ECEn 626Table of Contents
Overview
By now, you’ve explored several common modulation schemes used in wireless communication. In this lab, we turn our attention to LoRa—a widely adopted modulation scheme used in many Internet of Things (IoT) applications. Along the way, we’ll explore the benefits of spread spectrum techniques in general.

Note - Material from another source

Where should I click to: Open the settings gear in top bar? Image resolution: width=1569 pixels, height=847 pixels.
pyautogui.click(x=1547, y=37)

LoRa, short for “Long Range”, was developed in 2014 by the French company Cycleo (later acquired by U.S.-based Semtech). LoRa employs a spread spectrum modulation technique known as Chirp Spread Spectrum (CSS). This lab focuses exclusively on the LoRa physical layer (LoRaPHY)—even though the full LoRa protocol also includes a MAC layer called LoRaWAN.
Why Spread Spectrum?
Spread spectrum modulation techniques allow signals to be transmitted successfully even in very low signal-to-noise ratio (SNR) environments—well below the noise floor. This is achieved by spreading the signal energy over the entire symbol duration. While individual samples may not have a clearly detectable signal, the accumulated energy over time enables the signal to be recovered reliably.
Understanding Chirp Spread Spectrum (CSS)
At the core of the LoRa PHY is chirp spread spectrum modulation. A chirp is a signal whose frequency increases or decreases over time in a known, deterministic way. Chirps have been extensively studied in radar and sonar applications, and LoRa benefits from this body of knowledge.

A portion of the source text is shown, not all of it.